We may have been deeply hurt in the past by someone we love. That scar continues to be present with us, and if we dwell on it as the victim, if we have not found ways to heal, then we are still being dragged off target. We are still suffering the effects of sin, the effects of the violence and hurt done to us. Christ invites us to turn to Him and be healed.
Contemplative prayer, the quiet coming before the Lord and letting Him speak to us without words, heart to heart, can bring healing to such deep wounds.
For others among us, we are still looking back to some glorious past in which "we were really somebody!" One writer speaks of how being on the high school football team provided him such adulation. "When we walked down the halls of the high school, we could just hear the girls singing the great Alleluia chorus."
Perhaps it was a success in business, a special love relationship, or some other past glory on which we continue to focus even though it is no longer a living part of our lives. Repent. The past holds little for us except lessons for the future.
Elements of self-worth, efforts to prove ourselves lovable, efforts to quench the deeper thirsts —these can lead to the compulsive behaviors or simply deep and familiar habits which are hard to change.
The Gospel lessons from Matthew in this season, called Lectionary A (see BCP p. 888ff), all flow from an historical pattern, which was preparing persons for Baptism on Easter Sunday morning after the all night Vigil service the night before.
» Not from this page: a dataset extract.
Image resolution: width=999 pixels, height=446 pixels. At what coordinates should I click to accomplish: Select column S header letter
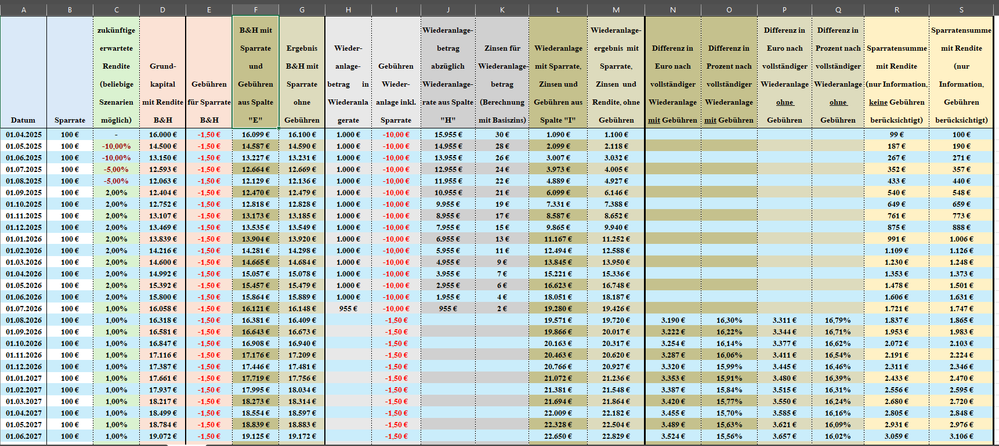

Again and again we will hear about how Baptism bonds us to the risen Lord, which bond can change our lives for the better if we will walk in the path in which He leads us and not stray into the swamp, which is sin.
When we have turned away from the things that keep us off the path in which the Lord would lead us, then we begin to discover the power of His Holy Spirit in our lives and the deep inner joy and peace which this can bring.
So take a look at where you are. What needs to change in your life so you can answer the question: What on earth am I here for? Then what is keeping that change from happening? You have 40 days to make some changes.
Lent, as I have said before, is a time of preparing for Easter. That's Church code language. What it truly means is that we have 40 days to discipline our eyes and ears to see and hear God at work in our lives, and to practice living as He would direct: walking as He guides us.
So let's be about it: give alms, fast, and pray — these the Lord recommends to us as disciplines for Lent (see Mt 6).. What will you be doing?